Friday, January 1, 1904

photo Some structural damage will be repaired on the County Road 213 bridge over Mud Creek. The bridge is one of three in the first phase of an ongoing rehabilitation and replacement project in Jackson County, Ala.

HOLLYWOOD, Ala. - The old County Road 213 bridge over Mud Creek was built decades ago along with the original U.S. Highway 72, which connected Scottsboro, Ala., to points northward such as Stevenson and Bridgeport.

Despite a listing on the National Register of Historic Places, the dilapidated two-lane concrete span must be replaced in order for school buses and other travelers to cross it safely, according to Jackson County Engineer Philip Widner.

The bridge replacement is part of the first phase of a three-phase, multimillion-dollar project to make major road improvements throughout Jackson County, Widner said.

The first phase, estimated to cost between $5.5 million and $6 million, consists of three bridge projects in locations where school buses cannot cross safely, he said, and resurfacing about nine miles of County Road 17.

Alabama's Transportation Rehabilitation and Improvement Program is a state-administered federally funded highway program that pays up to 80 percent of approved projects.
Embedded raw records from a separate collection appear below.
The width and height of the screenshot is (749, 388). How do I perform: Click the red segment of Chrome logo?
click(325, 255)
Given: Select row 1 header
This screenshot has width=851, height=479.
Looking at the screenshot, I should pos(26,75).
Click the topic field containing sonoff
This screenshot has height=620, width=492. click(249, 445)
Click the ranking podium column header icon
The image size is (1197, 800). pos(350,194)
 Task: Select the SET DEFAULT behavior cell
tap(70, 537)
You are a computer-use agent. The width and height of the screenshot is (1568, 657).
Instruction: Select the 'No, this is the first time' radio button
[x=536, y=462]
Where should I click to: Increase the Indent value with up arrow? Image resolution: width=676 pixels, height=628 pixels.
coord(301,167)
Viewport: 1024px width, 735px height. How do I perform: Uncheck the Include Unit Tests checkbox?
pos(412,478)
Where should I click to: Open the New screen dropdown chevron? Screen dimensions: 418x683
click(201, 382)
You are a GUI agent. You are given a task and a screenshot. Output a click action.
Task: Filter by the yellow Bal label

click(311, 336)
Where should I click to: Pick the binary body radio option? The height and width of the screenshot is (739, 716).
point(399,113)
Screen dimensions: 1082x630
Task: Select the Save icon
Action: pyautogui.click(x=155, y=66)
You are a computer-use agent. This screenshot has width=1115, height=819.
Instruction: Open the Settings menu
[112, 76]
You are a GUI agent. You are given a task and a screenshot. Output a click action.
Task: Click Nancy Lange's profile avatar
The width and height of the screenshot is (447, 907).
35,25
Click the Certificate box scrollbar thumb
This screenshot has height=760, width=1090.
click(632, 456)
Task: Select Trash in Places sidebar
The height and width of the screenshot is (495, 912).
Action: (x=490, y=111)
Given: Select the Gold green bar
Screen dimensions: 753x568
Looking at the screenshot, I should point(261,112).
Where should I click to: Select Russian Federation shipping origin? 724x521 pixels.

Statewide, about $1 billion in federal funding is earmarked for such projects, Widner said.

Jackson County "already got almost $6 million in projects approved in just the first phase," he said.

Ordinarily, the county receives only about $500,000 a year in federal funding, he said, "but that's just not enough to do the bigger projects like the Mud Creek job, and the County Road 17 job."

The fact that the Mud Creek bridge is on the National Register of Historic Places has Widner looking into requirements for its demolition because there is no alternative to putting the replacement bridge in the same spot.

Gerry Teal, co-owner of the Mud Creek Restaurant with his brother-in-law Billy Carver, said the old bridge doesn't get much use anymore and it's still in rough shape.

Teal, whose restaurant sits at the southern foot of the bridge, said he guessed the replacement plan is "a good thing."

The bridge project "is no big deal" because there's not enough traffic for anyone to be inconvenienced when they can take the new Highway 72 around, he said.

The work on the Mud Creek bridge and the other two bridges -- one on County Road 151 over Bryant Creek and another on County Road 44 over Dry Creek -- will total almost $3 million, while the County Road 17 resurfacing project is estimated at about $1.5 million, Widner said.

Submittals for the second phase aren't approved yet, he said, but the county should get word on the approved phase two projects sometime this month. About $300 million in funding should be allotted statewide for the second round of projects, he said.